Answer
$P$, $Q$, $R$ are collinear if and only if $\overrightarrow {PQ} \times \overrightarrow {PR} = {\bf{0}}$.
Work Step by Step
Suppose three points $P$, $Q$, $R$ are collinear (lie on a line). Write ${\bf{u}} = \overrightarrow {PQ} $ and ${\bf{v}} = \overrightarrow {PR} $.
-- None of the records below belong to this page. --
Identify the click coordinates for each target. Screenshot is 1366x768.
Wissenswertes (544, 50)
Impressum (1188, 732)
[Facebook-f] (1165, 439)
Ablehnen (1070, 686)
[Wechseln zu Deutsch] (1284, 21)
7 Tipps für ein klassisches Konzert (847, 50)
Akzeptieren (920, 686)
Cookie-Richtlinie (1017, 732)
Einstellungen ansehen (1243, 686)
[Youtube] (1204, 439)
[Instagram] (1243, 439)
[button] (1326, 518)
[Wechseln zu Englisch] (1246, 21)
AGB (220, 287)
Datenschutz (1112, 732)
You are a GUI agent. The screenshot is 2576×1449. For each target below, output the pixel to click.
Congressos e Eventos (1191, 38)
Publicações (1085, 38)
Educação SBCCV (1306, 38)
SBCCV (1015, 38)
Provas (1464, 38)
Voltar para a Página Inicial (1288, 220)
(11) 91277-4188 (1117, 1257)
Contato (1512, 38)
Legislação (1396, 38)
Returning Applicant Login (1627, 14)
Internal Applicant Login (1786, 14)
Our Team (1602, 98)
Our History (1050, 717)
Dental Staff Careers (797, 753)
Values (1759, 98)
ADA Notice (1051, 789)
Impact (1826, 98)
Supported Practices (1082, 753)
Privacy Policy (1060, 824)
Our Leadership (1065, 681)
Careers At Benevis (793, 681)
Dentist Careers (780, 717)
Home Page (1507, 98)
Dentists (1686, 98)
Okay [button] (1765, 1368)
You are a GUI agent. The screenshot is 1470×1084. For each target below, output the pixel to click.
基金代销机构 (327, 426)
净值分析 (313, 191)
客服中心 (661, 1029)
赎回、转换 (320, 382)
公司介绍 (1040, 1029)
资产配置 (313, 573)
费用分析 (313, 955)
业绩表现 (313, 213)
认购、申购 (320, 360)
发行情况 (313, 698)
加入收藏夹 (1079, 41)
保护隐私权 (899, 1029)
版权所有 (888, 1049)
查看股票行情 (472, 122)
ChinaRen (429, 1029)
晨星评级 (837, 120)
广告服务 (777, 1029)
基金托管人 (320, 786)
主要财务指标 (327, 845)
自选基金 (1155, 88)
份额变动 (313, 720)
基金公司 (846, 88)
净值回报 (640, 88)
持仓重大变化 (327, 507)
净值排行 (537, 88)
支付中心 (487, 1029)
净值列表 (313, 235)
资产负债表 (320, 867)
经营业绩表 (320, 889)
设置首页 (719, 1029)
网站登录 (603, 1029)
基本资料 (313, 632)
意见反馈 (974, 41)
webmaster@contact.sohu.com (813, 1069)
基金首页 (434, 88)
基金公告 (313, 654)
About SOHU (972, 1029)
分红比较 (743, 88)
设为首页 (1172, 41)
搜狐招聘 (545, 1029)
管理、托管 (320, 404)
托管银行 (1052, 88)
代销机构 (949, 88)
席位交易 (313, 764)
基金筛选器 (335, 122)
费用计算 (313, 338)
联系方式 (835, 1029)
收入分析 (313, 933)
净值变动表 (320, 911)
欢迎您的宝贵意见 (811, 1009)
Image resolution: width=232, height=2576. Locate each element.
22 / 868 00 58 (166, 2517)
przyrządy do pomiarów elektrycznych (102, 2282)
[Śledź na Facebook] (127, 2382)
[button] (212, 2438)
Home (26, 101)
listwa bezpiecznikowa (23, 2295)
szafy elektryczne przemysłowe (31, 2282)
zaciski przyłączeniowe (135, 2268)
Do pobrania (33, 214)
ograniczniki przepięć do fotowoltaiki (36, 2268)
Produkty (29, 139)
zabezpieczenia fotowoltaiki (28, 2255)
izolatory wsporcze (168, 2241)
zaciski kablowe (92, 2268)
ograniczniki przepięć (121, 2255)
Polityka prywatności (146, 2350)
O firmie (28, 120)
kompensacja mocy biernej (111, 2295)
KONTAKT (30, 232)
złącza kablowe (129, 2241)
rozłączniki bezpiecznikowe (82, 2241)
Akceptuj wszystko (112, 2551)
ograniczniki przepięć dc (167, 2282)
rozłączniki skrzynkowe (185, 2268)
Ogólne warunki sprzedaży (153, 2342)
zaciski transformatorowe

Since $P$, $Q$, $R$ are collinear, $\overrightarrow {PQ} $ is parallel to $\overrightarrow {PR} $. Thus, there exist a scalar $\lambda$ such that ${\bf{v}} = \lambda {\bf{u}}$. So, $\overrightarrow {PQ} \times \overrightarrow {PR} = {\bf{u}} \times {\bf{v}} = {\bf{u}} \times \left( {\lambda {\bf{u}}} \right) = \lambda \left( {{\bf{u}} \times {\bf{u}}} \right)$. But ${\bf{u}} \times {\bf{u}} = {\bf{0}}$. Therefore, $\overrightarrow {PQ} \times \overrightarrow {PR} = {\bf{0}}$.
Conversely, if $\overrightarrow {PQ} \times \overrightarrow {PR} = {\bf{0}}$. This implies that $\overrightarrow {PQ} $ is parallel to $\overrightarrow {PR} $. Since $P$ is the common point, $P$, $Q$, $R$ must line on the same line. That is, $P$, $Q$, $R$ are collinear.
Hence, three points $P$, $Q$, $R$ are collinear if and only if $\overrightarrow {PQ} \times \overrightarrow {PR} = {\bf{0}}$.